Magin is a good game.
But it’s not the game some people think they’re buying.
It sells you:
A hitman
A dark world
A criminal underbelly
And then quietly hands you:
Emotional introspection
Narrative choices
A deck of cards
It’s like ordering a flamethrower and receiving a philosophy book that occasionally sets things on fire.
Criminal Mastermind Score
6.5 / 10
Charge Sheet
Guilty of:
Letting you play a criminal
Strong atmosphere and storytelling
Interesting mechanics with real ambition
Not guilty of:
Heists
Full villain freedom
Letting you properly go off the rails
Additional sentence:
3 years for occasionally turning combat into a coin toss
5 years probation for asking too many emotional questions during violent situations
Still craving that “I run the underworld” feeling this game politely refused to deliver? Grab a SteelSeries Arctis Nova 7 Wireless Gaming Headset, crank the volume, and step into real criminal chaos via our GTA Online Money Guide. If you’re going to commit crimes, at least make them loud and profitable.
FAQ
Is Magin: The Rat Project Stories a heist game? No. Not even remotely. There are no robberies, no planning boards, no crews, no vaults. If you came here expecting to case a bank and shout at your teammates, you’ve taken a wrong turn into a therapy session with swords.
Do you actually play as a criminal or villain? Yes, but don’t expect chaos for the sake of chaos. You play a syndicate hitman, which is delightfully illegal, but the game leans into moral choices and consequences instead of letting you go full unhinged menace.
How does the deckbuilding actually work? Combat revolves around cards that represent abilities, influenced by your choices and emotional state. It’s clever when it clicks, letting you shape your playstyle, but occasionally it feels like you’re negotiating with a stubborn deck that woke up on the wrong side of existence.

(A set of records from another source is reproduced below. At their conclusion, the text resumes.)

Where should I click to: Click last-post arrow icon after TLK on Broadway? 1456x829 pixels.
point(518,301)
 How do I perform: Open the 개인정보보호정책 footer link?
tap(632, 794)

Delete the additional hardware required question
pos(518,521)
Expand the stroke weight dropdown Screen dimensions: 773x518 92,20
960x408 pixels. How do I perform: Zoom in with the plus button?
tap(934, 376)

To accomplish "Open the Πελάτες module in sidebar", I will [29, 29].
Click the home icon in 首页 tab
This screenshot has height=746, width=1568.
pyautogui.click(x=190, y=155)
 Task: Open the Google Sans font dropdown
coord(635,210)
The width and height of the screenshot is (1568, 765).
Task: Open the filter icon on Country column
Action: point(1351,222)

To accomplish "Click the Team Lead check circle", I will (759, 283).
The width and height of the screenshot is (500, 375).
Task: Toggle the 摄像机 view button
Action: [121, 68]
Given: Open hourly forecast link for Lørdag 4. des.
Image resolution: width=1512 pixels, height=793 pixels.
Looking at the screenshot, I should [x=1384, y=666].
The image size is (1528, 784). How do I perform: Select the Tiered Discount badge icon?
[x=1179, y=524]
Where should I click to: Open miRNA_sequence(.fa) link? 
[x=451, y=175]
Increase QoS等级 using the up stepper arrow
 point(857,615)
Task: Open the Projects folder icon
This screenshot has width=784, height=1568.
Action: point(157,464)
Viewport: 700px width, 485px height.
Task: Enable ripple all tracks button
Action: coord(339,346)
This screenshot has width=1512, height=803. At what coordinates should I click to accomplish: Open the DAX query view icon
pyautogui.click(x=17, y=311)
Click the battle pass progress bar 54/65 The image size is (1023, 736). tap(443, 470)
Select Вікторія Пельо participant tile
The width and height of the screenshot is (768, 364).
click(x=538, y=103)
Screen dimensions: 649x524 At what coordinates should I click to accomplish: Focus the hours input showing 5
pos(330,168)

Is the story any good or just gloomy for the sake of it? It’s genuinely strong. Dark, character-driven, and focused on consequences. It doesn’t just throw sadness at you for dramatic effect, it builds it properly. That said, it can get heavy enough that you’ll occasionally miss the simplicity of just doing something reckless without a philosophical debate attached.
Is the combat balanced? Not perfectly. Some encounters feel sharp and tactical, others swing into frustration with repetition or control effects that make you question your life choices. It’s not broken, but it definitely has moments where it tests your patience more than your skill.
Who should actually play this? People who enjoy narrative-driven games with strategy elements and don’t mind a slower, more thoughtful pace. If you want pure action, crime sprees, or villain power fantasies, this isn’t your playground. If you want a darker story with interesting mechanics and a criminal edge, this is where it gets interesting.